Front. Mar. Sci., 09 October 2023
Sec. Marine Fisheries, Aquaculture and Living Resources
This article is part of the Research Topic Ecocentric Fisheries Management in European Seas: Data Gaps, Base Models and Initial Assessments, Volume I View all 10 articles

Editorial: Ecocentric fisheries management in European seas: Data gaps, base models and initial assessments, volume I

  • 1Laboratory of Ichthyology, School of Biology, Aristotle University of Thessaloniki, Thessaloniki, Greece
  • 2Institute of Information Science and Technologies “Alessandro Faedo”, Pisa, Italy
  • 3Institute of Biodiversity and Ecosystem Research, Bulgarian Academy of Sciences, Sofia, Bulgaria
  • 4Centre d’Ecologie Fonctionnelle et Evolutive, Université de Montpellier, Centre National de la Recherche Scientifique, Ecole Pratique des Hautes Etudes, Institut de Recherche pour le Développement, Montpellier, France
  • 5FitzPatrick Institute, Department of Science and Technology (DST)/National Research Foundation (NRF) Excellence Centre at the University of Cape Town, Cape Town, South Africa
  • 6GEOMAR Helmholtz Centre for Ocean Research Kiel, Kiel, Germany
  • 7Institute of Biosciences and Bioresources, National Research Council of Italy, Sesto Fiorentino, Italy
  • 8Democritus University of Thrace, Xanthi, Greece

Fisheries exploitation has historically been considered as the strongest driver of fish population dynamics (Jackson et al., 2001). Existing fisheries management practices have not always been successful in sustainably exploiting fish stocks (Froese et al., 2018) because of weaknesses in management approaches (Froese et al., 2021), the lack of consideration of ecosystem processes (Skern-Mauritzen et al., 2016), improper management implementation (Schnute et al., 2007), harmful government subsidies (Sumaila et al., 2021), and illegal, unreported and unregulated fishing (Agnew et al., 2009). Moreover, data deficiencies often constrain stock assessments and ecosystem model construction, tools that provide the basis for decision-making in fisheries management (Dimarchopoulou et al., 2017). Stocks that do not exhibit commercial interest have generally been given a low priority (Tsikliras et al., 2021), and the conservation status of marine megafauna is unknown in many European areas, especially in the Mediterranean and the Black Sea (Gremillet et al., 2022). Commercial and recreational fishing strongly influence all levels of biological organisation, from populations to ecological communities, directly affecting ecosystem structure and function (Pauly et al., 1998). Such circumstances raise the pressing need for a paradigm shift from the anthropocentric (=human-centred) perception of commercial stock surplus yield (Chapman, 1949) to an ecocentric (=ecosystem-centred) fisheries management that incorporates all ecosystem components, including abiotic and socio-economic factors (Link, 2010), aiming at rebuilding fish stocks, and restoring ecosystems and habitats (Lotze et al., 2011). This whole-ecosystem approach to managing fisheries aspires to ensure a balance between food security and healthy seas (Schiller et al., 2018), secure fisheries jobs (Teh and Sumaila, 2013), and even minimising exploitation while prioritising sustainable fishing practices that feed people (Jacquet and Pauly, 2022).

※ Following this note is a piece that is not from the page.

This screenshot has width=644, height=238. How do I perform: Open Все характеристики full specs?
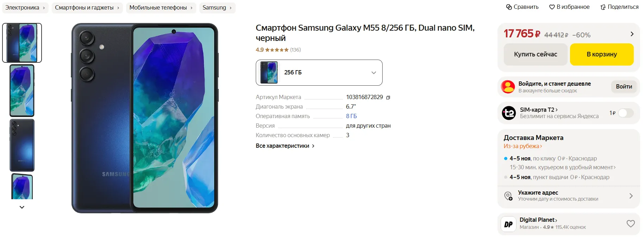tap(285, 146)
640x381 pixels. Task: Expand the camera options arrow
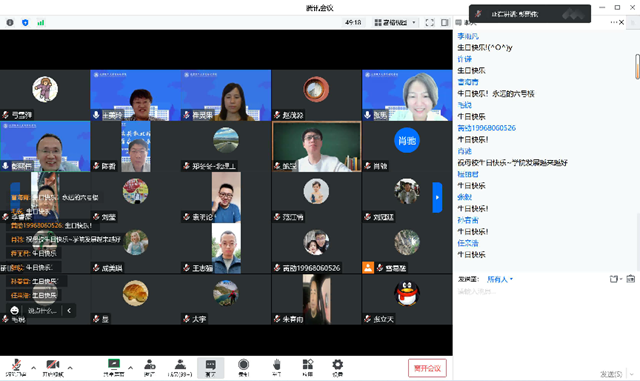coord(70,368)
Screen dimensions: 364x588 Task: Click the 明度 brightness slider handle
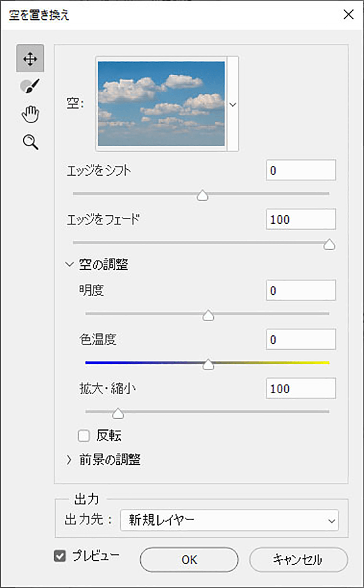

The design of interactive policies that aim to implement the ecocentric fisheries management is better served through a holistic and integrated perspective to maintain ecosystem integrity. They should be supported by the adoption of a precautionary approach to fisheries with broad stakeholder participation, while also promoting sector integration (Pikitch et al., 2004). This will require interdisciplinarity among scientists to achieve the best possible knowledge of biotic, abiotic, and human components of ecosystems and their interactions (Cury, 2004), as well as information on social and economic factors that affect the availability of ecosystem services within marine ecoregions (FAO, 2021).

Understanding the biology and ecology of most species within an ecosystem is, in some areas, far from complete, and appropriate assessment models and decision-support tools need to be further developed. Sources of uncertainty, such as ecological and biological knowledge gaps and future climatic conditions must be accounted for (Link et al., 2012). Basic biological data are essential for stock and vulnerability assessments as well as for ecosystem models that facilitate the understanding of ecosystem functioning and responses to change and can, therefore, inform ecosystem-based fisheries management (EBFM: Daskalaki et al., 2022). Measuring the human impact on organisms, habitats and ecosystems (Piroddi et al., 2017), assessing the status and trends of fisheries and stocks (Froese et al., 2018), and evaluating ecosystem health using novel indicators (Link and Watson, 2019) and technologies (Coro et al., 2013) are also prerequisites for effective ecocentric fisheries management. These measures, in fact, provide the baseline of current and past ecosystem status, which in turn can be used to define future management targets. Finally, ecosystem models (Christensen and Walters, 2004) are the key tool to studying marine ecosystems (Heymans et al., 2020), and exploring fisheries management and climate change scenarios by incorporating temporal and spatial ecosystem dynamics (Heymans et al., 2016).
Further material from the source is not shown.